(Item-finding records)
......

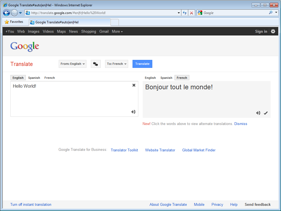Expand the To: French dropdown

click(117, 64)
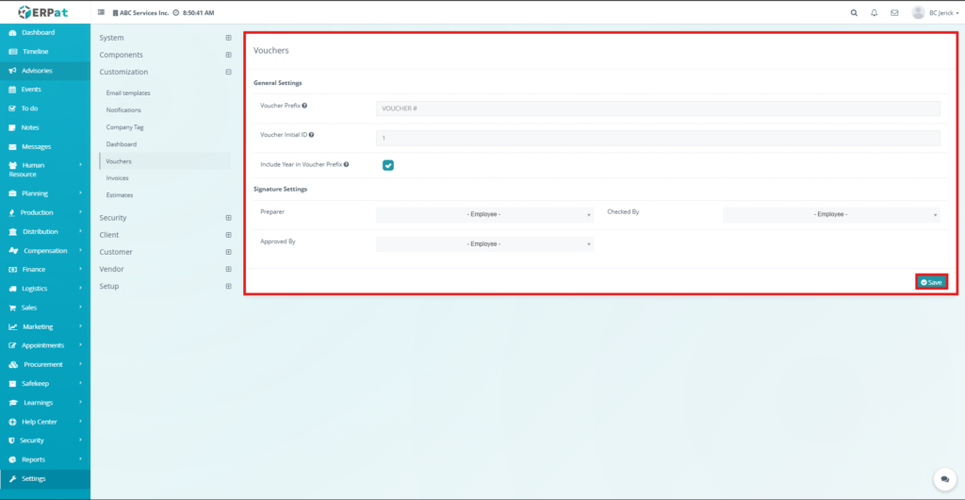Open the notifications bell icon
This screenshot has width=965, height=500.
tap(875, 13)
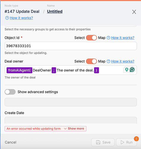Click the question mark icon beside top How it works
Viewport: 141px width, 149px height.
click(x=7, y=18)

......

AIM: Recast the lines of the records above as a numbered list, leaving out the blank lines and the pictures.

FULL OUTPUT:
1. Expand the To: French dropdown
2. click(117, 64)
3. Open the notifications bell icon
4. This screenshot has width=965, height=500.
5. tap(875, 13)
6. Click the question mark icon beside top How it works
7. Viewport: 141px width, 149px height.
8. click(x=7, y=18)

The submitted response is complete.